Start of PASSAGE PROVIDED

Local kids gathered with their parents to participate in the Strawberry Isle Marine Research Society’s Build-a-Whale event at West Park Mall on May 23 and 24.
Cierra Hart, a summer student with the Tofino-based non-profit, has spent much of the last month travelling around Northern B.C.
During the workshop, which was also run as a field trip for several local elementary schools, kids used an orca-sized framework to connect the bones of a real orca’s skeleton, while at the same time learning about the orca’s anatomy and conservation efforts.
“It’s an animal that we see a lot in Tofino, but we’ve been bringing [north] more often … and just being able to see kids make the connection between their river-ways and our ocean-ways, to be able to spark the interest in them, and let them know that they make the difference up here as well,” says Hart, whose presentation also discusses the ways in which local salmon are connected to the killer whales.
The children started by placing vertebrae along the spine of the framework (with each vertebrae correlating to a number on the frame) and then attached the whale’s ribs.
They also learned about the killer whale’s pectoral fins and scapula — the shoulders — and attached them as well. After the shoulders, the group moved on to the orca’s jaw, where they learned more about the orca whose bones they were working with.
The orca was reported dead in the water 17 miles offshore from Tofino on August 29, 1997. Strawberry Isle Marine Research Society spent 11 hours towing the whale back to Tofino, where vets and biologists from Vancouver Island University and the Strawberry Isle Marine Research Institute performed a necropsy, finding that the whale was old and far from it’s home in more southern waters. A cavity in the whale’s jaw bone may also have been a factor in her death.
Known as 0120, the killer whale they found now tours Canada, teaching people about the orcas and conservation.

End of PASSAGE PROVIDED

In the article about the Build-a-Whale event, how many hours did the Strawberry Isle Marine Research Society spend towing the dead orca back to Tofino?

Start of SUPPLIED INFORMATION

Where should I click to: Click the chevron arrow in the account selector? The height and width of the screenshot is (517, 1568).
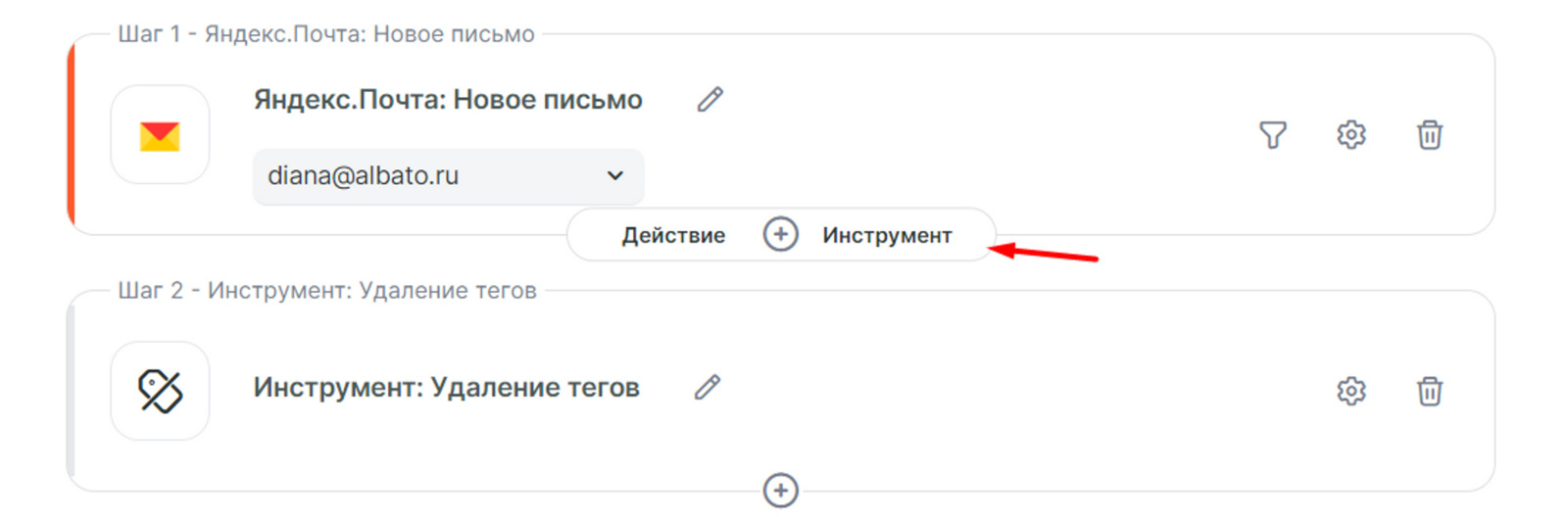615,176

End of SUPPLIED INFORMATION

*RESPONSE TO THE EXERCISE*. 11 hours.